* [Prompt] The records are given next. Repeat each one exactly.

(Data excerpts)
* * * * * * * * *
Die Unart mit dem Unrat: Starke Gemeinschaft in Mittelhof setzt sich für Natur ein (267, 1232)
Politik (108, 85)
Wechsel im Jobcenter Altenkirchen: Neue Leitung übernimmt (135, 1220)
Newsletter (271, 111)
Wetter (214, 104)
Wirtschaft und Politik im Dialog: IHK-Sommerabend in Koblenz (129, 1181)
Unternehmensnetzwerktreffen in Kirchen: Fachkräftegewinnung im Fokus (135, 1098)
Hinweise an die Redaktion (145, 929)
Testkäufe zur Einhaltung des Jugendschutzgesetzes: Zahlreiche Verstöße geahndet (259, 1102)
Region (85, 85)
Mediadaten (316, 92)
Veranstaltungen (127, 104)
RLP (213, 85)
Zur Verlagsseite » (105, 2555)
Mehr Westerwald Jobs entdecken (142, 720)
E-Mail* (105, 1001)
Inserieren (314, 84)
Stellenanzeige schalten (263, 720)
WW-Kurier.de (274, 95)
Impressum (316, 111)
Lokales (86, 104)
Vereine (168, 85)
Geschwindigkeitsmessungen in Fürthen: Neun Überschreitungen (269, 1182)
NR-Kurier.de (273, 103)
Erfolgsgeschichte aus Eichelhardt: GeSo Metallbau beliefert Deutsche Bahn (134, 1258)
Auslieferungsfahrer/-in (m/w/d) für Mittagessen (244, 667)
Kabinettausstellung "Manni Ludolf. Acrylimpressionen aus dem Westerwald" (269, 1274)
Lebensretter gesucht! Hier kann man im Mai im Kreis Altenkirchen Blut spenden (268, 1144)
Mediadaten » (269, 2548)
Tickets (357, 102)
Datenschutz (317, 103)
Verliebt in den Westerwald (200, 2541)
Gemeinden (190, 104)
* * * * * * * * *
* [Answer below]
Die Unart mit dem Unrat: Starke Gemeinschaft in Mittelhof setzt sich für Natur ein (267, 1232)
Politik (108, 85)
Wechsel im Jobcenter Altenkirchen: Neue Leitung übernimmt (135, 1220)
Newsletter (271, 111)
Wetter (214, 104)
Wirtschaft und Politik im Dialog: IHK-Sommerabend in Koblenz (129, 1181)
Unternehmensnetzwerktreffen in Kirchen: Fachkräftegewinnung im Fokus (135, 1098)
Hinweise an die Redaktion (145, 929)
Testkäufe zur Einhaltung des Jugendschutzgesetzes: Zahlreiche Verstöße geahndet (259, 1102)
Region (85, 85)
Mediadaten (316, 92)
Veranstaltungen (127, 104)
RLP (213, 85)
Zur Verlagsseite » (105, 2555)
Mehr Westerwald Jobs entdecken (142, 720)
E-Mail* (105, 1001)
Inserieren (314, 84)
Stellenanzeige schalten (263, 720)
WW-Kurier.de (274, 95)
Impressum (316, 111)
Lokales (86, 104)
Vereine (168, 85)
Geschwindigkeitsmessungen in Fürthen: Neun Überschreitungen (269, 1182)
NR-Kurier.de (273, 103)
Erfolgsgeschichte aus Eichelhardt: GeSo Metallbau beliefert Deutsche Bahn (134, 1258)
Auslieferungsfahrer/-in (m/w/d) für Mittagessen (244, 667)
Kabinettausstellung "Manni Ludolf. Acrylimpressionen aus dem Westerwald" (269, 1274)
Lebensretter gesucht! Hier kann man im Mai im Kreis Altenkirchen Blut spenden (268, 1144)
Mediadaten » (269, 2548)
Tickets (357, 102)
Datenschutz (317, 103)
Verliebt in den Westerwald (200, 2541)
Gemeinden (190, 104)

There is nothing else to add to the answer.